Rajinder Singh

Personal information
- Born: 22 December 2002 (age 23) Sant Nagar, Sirsa district, Haryana, India

Sport
- Sport: Field hockey
- Position: Midfielder
- Club: Namdhari Sports Academy

Senior career
- Years: Team / Caps / Goals
- –: Namdhari Sports Academy / - / -

National team
- Years: Team / Caps / Goals
- 2022–2023: India U21 / 27 / (3)
- 2024–: India / 50 / (5)

Medal record
Men's field hockey
Representing India
Asia Cup
| Gold medal – first place | 2025 Rajgir |  |
Junior Asia Cup
| Gold medal – first place | 2023 Salalah |  |

= Rajinder Singh (field hockey, born 2002) =

Indian field hockey player (born 2002)

Rajinder Singh (born 22 December 2002) is an Indian hockey player. He made his senior Indian debut in the two-match series against Germany in October 2024. He plays for Haryana in the domestic tournaments and for Hyderabad Toofans in the Hockey India League.

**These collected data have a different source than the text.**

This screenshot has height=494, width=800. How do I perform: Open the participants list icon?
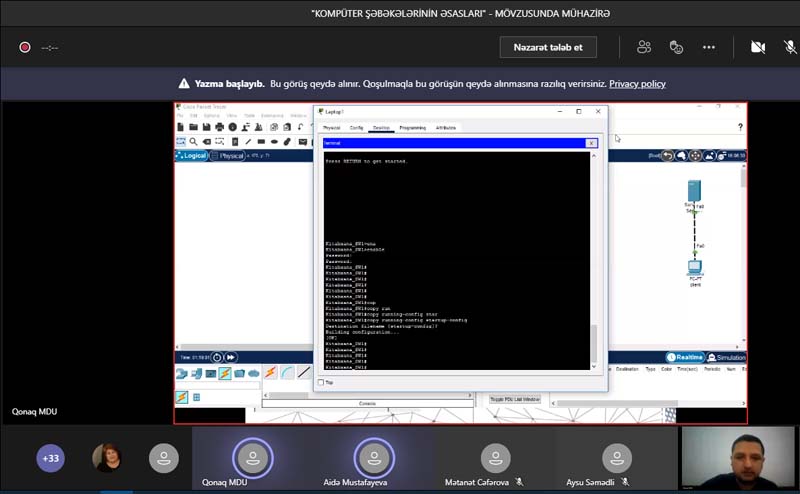pyautogui.click(x=644, y=47)
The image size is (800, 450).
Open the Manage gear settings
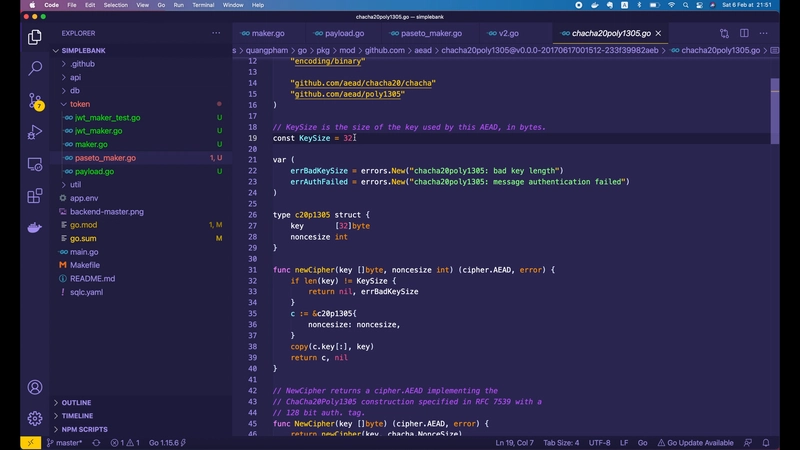point(35,418)
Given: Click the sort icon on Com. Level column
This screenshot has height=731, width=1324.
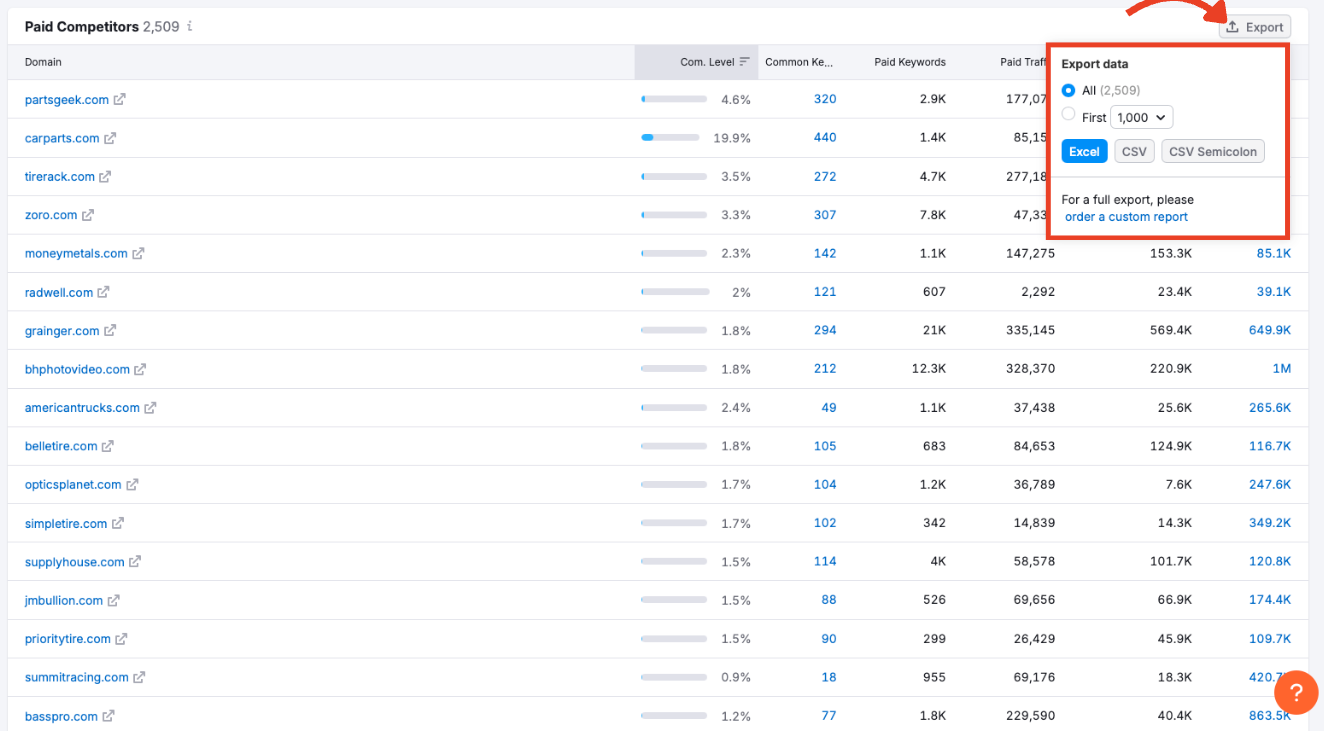Looking at the screenshot, I should tap(746, 61).
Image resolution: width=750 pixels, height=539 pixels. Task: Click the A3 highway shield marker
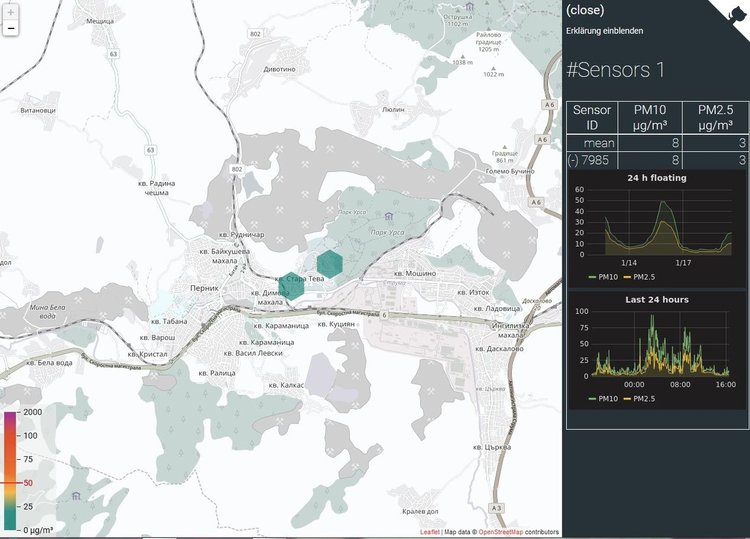point(498,507)

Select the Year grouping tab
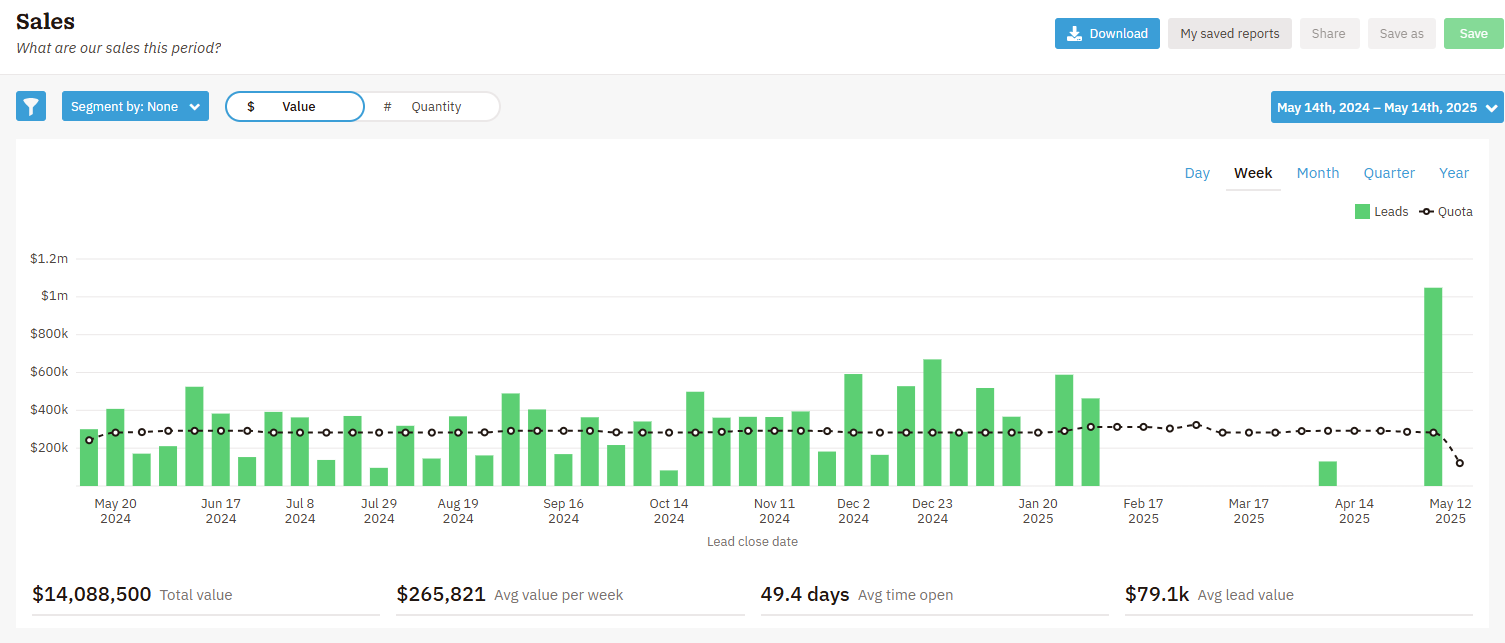click(1453, 173)
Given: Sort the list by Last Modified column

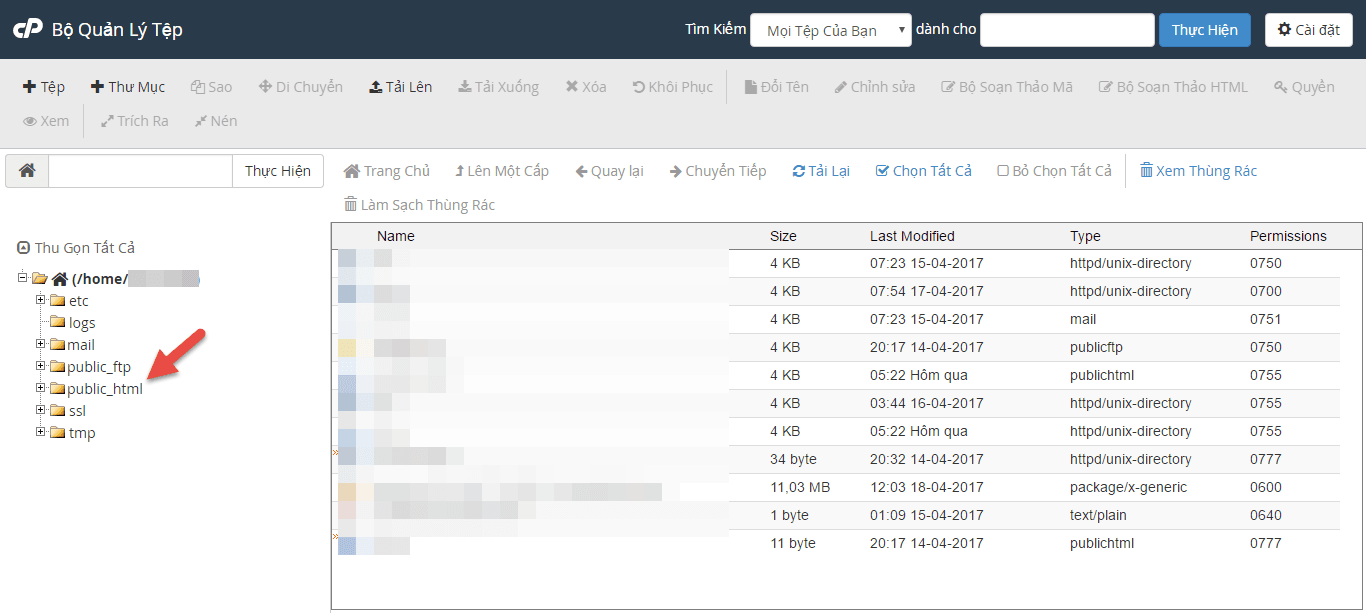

== Early life and education ==
Singh is from Sant Nagar village, Sirsa district, Haryana. He is the son of a land-owning farmer and took up hockey by chance when he joined the Namdhari Academy to get a new hockey stick, like others in his village. He learnt his basics under coach Harwinder Singh and later, former Indian skipper Sardara Singh, who hails from the same village, became his mentor. His Haryana state coach is Sandeep Sangwan.

== Career ==
In October 2022, Singh’s first big medal came in the 2022 Sultan of Johor Cup, held at Johor Bahru, Malaysia, where India won a gold medal. Next year too, he was in the Indian team that won a bronze medal in the 2023 Sultan of Johor Cup. In December, he was also part of the India team that came fourth in the 2023 Men's FIH Hockey Junior World Cup. In 2023, he played in the Indian team that won the Men’s Junior Asia Cup 2023. He also participated in the FIH pro league for men in the 2022–23 season.